Marcotte may not realize how close to literal truth that sentence is. A few people on the right participate in fight clubs, finding in sadistic violence a common interest strong enough to overcome the vast philosophical differences among them, such as some being hardcore Catholics while others are Nietzscheans or Darwinians.
But lately, some have also taken a page from the left that late 20th-century academics (bizarrely and hypocritically) earlier took from the Nazis, namely a grudging admiration for the thinking of the chief Nazi philosopher, Carl Schmitt. I don’t mean that either the left-wing or latter-day right-wing fans of Schmitt want war and death camps per se, but they see wisdom in Schmitt’s key sociological insight, which was that an authoritarian regime needs an enemy against which it can rally the populace, whether that enemy’s deserving or not.
At some point, the impulse to rally people by fighting a common enemy becomes so routinized it doesn’t matter whether the enemy is formidable or real.
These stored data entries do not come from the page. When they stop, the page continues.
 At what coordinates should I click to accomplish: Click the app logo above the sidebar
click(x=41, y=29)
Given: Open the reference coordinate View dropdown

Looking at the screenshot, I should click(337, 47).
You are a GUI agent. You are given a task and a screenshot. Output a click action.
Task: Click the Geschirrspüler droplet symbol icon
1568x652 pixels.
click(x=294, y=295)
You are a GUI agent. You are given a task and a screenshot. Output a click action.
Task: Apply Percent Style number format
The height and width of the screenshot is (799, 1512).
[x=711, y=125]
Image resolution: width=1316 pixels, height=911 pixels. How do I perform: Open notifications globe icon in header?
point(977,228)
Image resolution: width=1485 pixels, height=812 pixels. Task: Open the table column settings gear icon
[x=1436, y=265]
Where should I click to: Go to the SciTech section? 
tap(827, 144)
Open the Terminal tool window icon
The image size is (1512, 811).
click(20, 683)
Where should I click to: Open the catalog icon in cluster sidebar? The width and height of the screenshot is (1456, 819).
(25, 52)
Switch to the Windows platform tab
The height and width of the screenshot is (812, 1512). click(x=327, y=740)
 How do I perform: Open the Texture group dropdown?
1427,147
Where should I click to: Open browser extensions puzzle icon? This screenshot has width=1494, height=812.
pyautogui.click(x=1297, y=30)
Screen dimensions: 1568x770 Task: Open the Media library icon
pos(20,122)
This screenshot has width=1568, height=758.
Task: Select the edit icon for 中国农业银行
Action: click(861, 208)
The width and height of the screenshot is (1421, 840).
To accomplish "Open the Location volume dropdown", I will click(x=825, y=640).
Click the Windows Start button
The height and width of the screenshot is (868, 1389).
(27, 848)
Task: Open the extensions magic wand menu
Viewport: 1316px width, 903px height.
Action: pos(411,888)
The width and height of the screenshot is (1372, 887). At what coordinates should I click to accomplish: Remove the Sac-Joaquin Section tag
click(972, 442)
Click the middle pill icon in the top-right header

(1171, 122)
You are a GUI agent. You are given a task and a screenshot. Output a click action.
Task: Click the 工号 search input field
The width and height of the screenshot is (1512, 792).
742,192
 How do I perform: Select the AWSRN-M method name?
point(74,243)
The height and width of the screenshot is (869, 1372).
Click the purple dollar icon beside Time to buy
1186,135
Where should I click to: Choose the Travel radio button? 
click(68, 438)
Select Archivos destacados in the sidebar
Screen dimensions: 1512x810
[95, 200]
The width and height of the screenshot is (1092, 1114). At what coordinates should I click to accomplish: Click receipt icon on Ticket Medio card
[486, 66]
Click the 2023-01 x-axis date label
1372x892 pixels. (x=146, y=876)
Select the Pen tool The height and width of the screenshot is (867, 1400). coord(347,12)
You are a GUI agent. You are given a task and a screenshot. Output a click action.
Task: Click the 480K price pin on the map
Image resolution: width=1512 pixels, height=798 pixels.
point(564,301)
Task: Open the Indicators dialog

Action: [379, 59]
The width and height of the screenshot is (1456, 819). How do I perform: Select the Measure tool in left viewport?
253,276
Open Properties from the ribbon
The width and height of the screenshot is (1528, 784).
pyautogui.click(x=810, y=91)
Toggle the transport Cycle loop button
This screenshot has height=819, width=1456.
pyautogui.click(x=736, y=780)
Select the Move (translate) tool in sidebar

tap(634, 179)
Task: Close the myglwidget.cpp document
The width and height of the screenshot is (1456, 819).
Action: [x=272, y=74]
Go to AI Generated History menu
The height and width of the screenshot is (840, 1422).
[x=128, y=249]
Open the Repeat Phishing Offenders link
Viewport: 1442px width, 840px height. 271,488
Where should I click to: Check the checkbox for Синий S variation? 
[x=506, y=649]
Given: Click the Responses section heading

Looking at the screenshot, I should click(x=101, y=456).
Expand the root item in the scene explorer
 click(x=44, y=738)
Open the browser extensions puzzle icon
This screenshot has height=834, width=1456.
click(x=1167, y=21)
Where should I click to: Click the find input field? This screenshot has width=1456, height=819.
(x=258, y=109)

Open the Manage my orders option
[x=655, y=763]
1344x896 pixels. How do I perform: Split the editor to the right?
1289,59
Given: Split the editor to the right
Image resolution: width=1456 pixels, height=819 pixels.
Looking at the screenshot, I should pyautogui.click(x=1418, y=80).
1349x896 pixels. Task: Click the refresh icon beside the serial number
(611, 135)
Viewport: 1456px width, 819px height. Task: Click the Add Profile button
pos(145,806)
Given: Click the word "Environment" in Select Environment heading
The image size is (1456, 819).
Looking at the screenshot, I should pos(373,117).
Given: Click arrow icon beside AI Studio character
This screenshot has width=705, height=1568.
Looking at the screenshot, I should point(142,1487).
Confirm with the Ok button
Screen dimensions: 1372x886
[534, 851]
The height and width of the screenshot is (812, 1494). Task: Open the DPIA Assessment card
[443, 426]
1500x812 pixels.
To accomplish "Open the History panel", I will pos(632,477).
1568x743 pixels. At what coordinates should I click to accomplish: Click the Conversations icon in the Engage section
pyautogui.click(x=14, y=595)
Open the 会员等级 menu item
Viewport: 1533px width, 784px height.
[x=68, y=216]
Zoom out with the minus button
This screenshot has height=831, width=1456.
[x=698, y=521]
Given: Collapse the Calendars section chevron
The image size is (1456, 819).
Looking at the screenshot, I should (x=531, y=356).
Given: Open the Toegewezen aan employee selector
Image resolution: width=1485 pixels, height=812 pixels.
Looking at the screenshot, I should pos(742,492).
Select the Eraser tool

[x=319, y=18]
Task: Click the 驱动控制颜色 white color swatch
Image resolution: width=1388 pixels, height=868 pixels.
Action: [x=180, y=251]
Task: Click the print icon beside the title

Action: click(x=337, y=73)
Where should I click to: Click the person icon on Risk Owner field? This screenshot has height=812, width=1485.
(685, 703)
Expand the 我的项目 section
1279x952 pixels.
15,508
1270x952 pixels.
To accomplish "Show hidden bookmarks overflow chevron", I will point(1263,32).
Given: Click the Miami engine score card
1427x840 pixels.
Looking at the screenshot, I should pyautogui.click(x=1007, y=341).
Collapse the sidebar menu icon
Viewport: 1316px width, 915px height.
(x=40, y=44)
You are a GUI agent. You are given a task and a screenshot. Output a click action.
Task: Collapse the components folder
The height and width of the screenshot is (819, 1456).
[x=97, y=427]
It could be a tiny ethnic group. It could be a dog. It could be that new kid at school. Any target is an opportunity to show your willingness to destroy, ostensibly to the benefit of your own bloodthirsty tribe. Of all the mid-century intellectuals the left and right could’ve united to elevate, they picked the creep who thinks Neanderthalic playground bullies encouraging everyone to jeer at the weak kid are brilliant strategists, gesturing at deep, dark truths.
Maybe that psycho in Midtown Manhattan who hit actor Steve Buscemi with a rock the other day thought a Reservoir Dog sacrifice would somehow make the world a more just place, too. The sane, by contrast, want peace.
Luckily, the sociopaths are, I hope, still outnumbered. After the Noem scandals, I’m reminded that the very first day of my short, unpleasant stint at Fox News years ago, there was an early-morning meeting that began with an executive producer proudly recounting the time that, bored while driving, he duped a wandering dog into chasing his car for miles, periodically slowing down enough to let the dog think it could catch him and then speeding up to keep ahead of the beast, who presumably ended up exhausted and far from home.
The executive producer expected the assembled staff to chuckle along with him at his reverie, but even in that environment, where Noem-like callousness stood a good chance of being tacitly rewarded, I noticed some people around the table furtively glancing at each other with alarm. Perhaps those softies, like me, were eventually pressured to leave Fox. I see the dog-taunter, by contrast, has just been rehired. Perhaps he’s even now deciding how they’ll cover Noem.